Why is calling eval so slow?

Serhiy Storchaka storchaka at gmail.com
Sat May 5 13:11:28 EDT 2018


05.05.18 19:10, Steven D'Aprano пише:
> # calling a regular function
> python3.5 -m timeit -s "f = lambda: 99" "f()"
> # evaluating a function code object
> python3.5 -m timeit -s "f = (lambda: 99).__code__" "eval(f)"
> # estimate the overhead of the eval name lookup
> python3.5 -m timeit "eval"
> # evaluating a pre-compiled byte-code object
> python3.5 -m timeit -s "f = compile('99', '', 'eval')" "eval(f)"
> # evaluating a string
> python3.5 -m timeit "eval('99')"
> 
> 
> And the results on my computer:
> 
> # call a regular function
> 1000000 loops, best of 3: 0.245 usec per loop
> # evaluate the function __code__ object
> 1000000 loops, best of 3: 1.16 usec per loop
> # overhead of looking up "eval"
> 10000000 loops, best of 3: 0.11 usec per loop
> 
> 
> which means it takes four times longer to execute the code object alone,
> compared to calling the function object which executes the code object.
> 
> Why so slow?

1. Add an overhead of calling eval(), not just looking up its name. It 
is comparable with a time of calling a simple lambda.
2. Add an overhead of getting the globals dict and creating a locals dict.
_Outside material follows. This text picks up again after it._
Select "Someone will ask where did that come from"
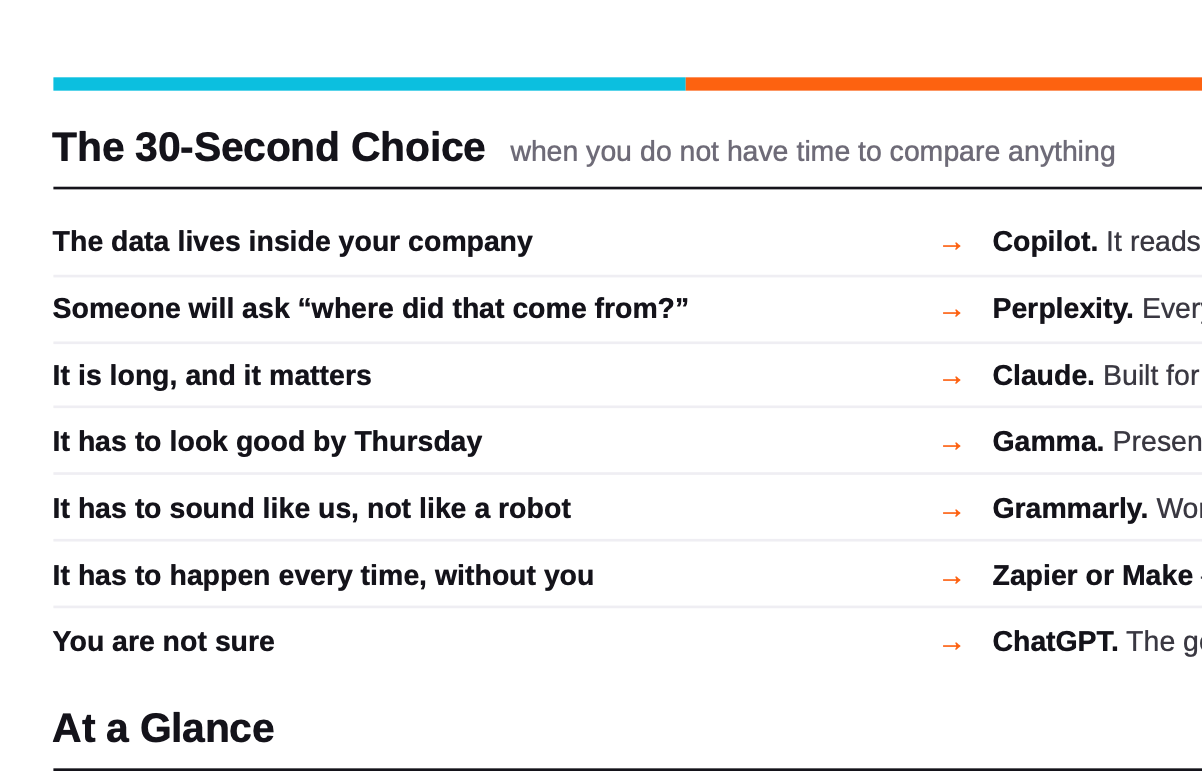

$ python3.6 -m timeit -s "f = lambda: 99" "f()"
10000000 loops, best of 3: 0.0658 usec per loop
$ python3.6 -m timeit -s "f = (lambda: 99).__code__" "eval(f)"
1000000 loops, best of 3: 0.282 usec per loop
$ python3.6 -m timeit "eval"
10000000 loops, best of 3: 0.0226 usec per loop
$ python3.6 -m timeit -s "f = (lambda: 99).__code__; g = {}" "eval(f, g)"
10000000 loops, best of 3: 0.165 usec per loop

0.0658*2 + 0.0226 = 0.1542. It is comparable with 0.165.